>>
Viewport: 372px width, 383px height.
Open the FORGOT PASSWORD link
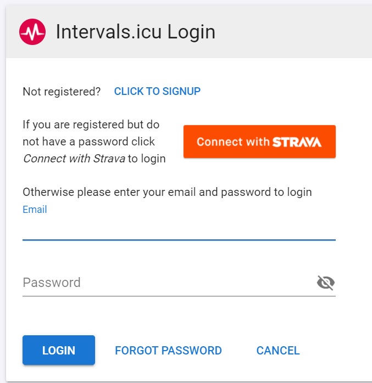pyautogui.click(x=168, y=351)
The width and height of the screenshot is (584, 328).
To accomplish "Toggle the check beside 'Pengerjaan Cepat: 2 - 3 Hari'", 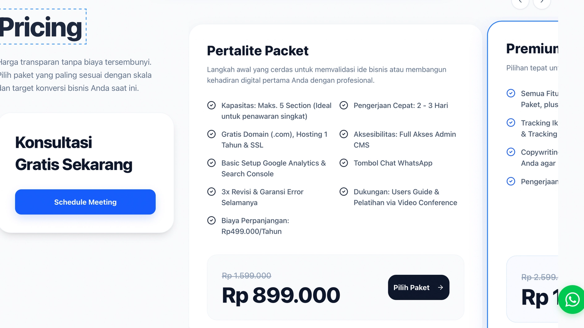I will coord(343,105).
<<
Exercise brief:
From the data above, copy each line where the string "height" appears.

Solved exercise:
Viewport: 372px width, 383px height.
The width and height of the screenshot is (584, 328).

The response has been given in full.